- Bashar al-Assad - European Union - oil - Syria
EU readies ban on Syrian oil imports
European Union members are expected to approve an oil embargo against Syria by the end of the week, diplomats said Monday, serving a financial blow to the Assad regime, which continues to crack down on its citizens despite sweeping criticism.
AFP - The European Union moved closer Monday to banning imports of Syrian oil to punish the regime for its brutal repression of protesters, taking away a key source of cash for the country, diplomats said.
"There is a political consensus on a European embargo of imports of Syrian petroleum products," a diplomat told AFP on condition of anonymity.
The new sanctions were backed "without objections" by all representatives at a meeting of experts from the 27-nation bloc in Brussels, another diplomat said.
Individual EU governments are expected to give their final approval by the end of the week, the diplomat said.
The EU buys 95 percent of the oil Syria exports, representing between a quarter and one-third of government receipts, according to diplomats.
EU governments are still debating whether to add a ban on investments in the Syrian oil sector, diplomats said.
The UN says more than 2,200 people have been killed since anti-regime protests erupted in March.
On Monday, Syrian security forces killed six people and wounded dozens in raids in the northwest and around the capital, as tanks rumbled into a village bordering Lebanon further south, rights groups said.
The EU has already imposed a set of assets freezes and travel bans against Syrian President Bashar al-Assad and his regime over the crackdown.
Iran's elite Al-Quds force, accused of providing support to Syria's repressive machine, five Syrian generals and the military intelligence network in Damascus were added to the blacklist last week.
The list covered by EU asset freezes and travel bans now runs to 50 people and eight Syrian and Iranian entities.
The United States has also imposed a Syrian oil ban, but the move was mostly symoblic since Americans do not import oil from Syria.
Europeans are pushing the UN Security Council to sanction Syria, but a resolution to impose punitive measures was opposed last week by Russia, which hinted that it could use its veto power.
The European resolution, introduced by France, Britain, Germany and Portugal, with US backing, calls for an assets freeze against Assad and his associates as well as an arms embargo.
Russia has circulate an alternative draft text urging Syria to expedite reforms and the opposition to engage in political dialogue.
A senior Russian envoy held talks with Assad in Damascus on Monday. According to the official Syrian news agency, deputy foreign minister Mikhail Bogdanov said there was no change in Russian policy on Syria.
Iran, meanwhile, denied on Monday that the Al-Quds wing of the elite Revolutionary Guards had any role in Syria's internal affairs.
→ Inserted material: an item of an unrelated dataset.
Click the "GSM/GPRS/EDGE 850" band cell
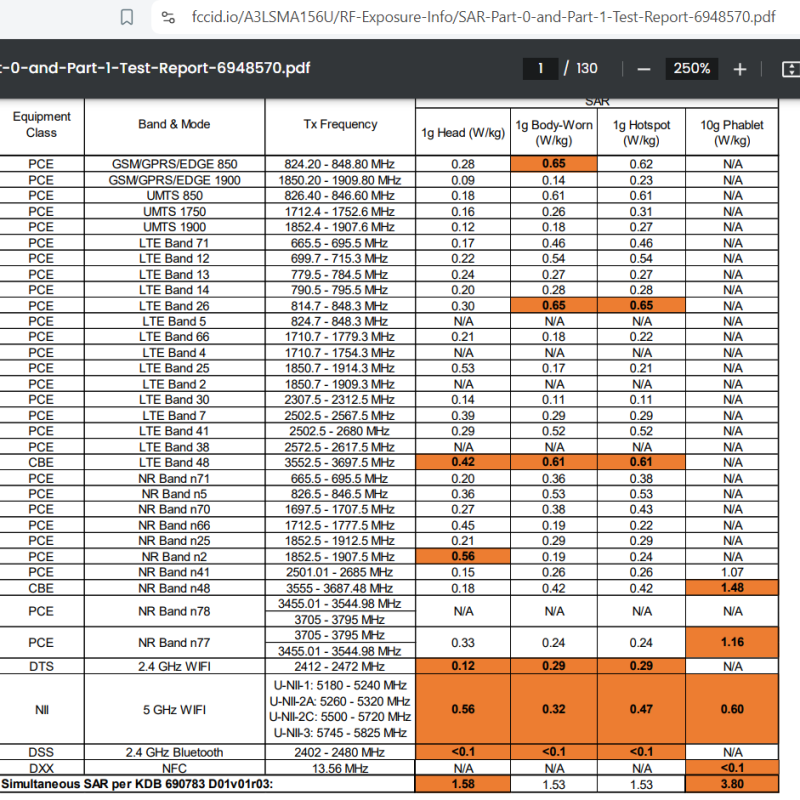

"Linking the incidents in Syria to the Al-Quds forces of the Revolutionary Guards without any proof or evidence is baseless," said foreign ministry spokesman Ramin Mehmanparast.
The European Union accused the force of providing "technical assistance, equipment and support to the Syrian security services to repress civilian protest movements."
In an earlier round of sanctions in June, the EU imposed penalties on three Revolutionary Guard commanders, including its chief, Brigadier General Mohammad Ali Jafari, accusing them of aiding the crackdown in Syria.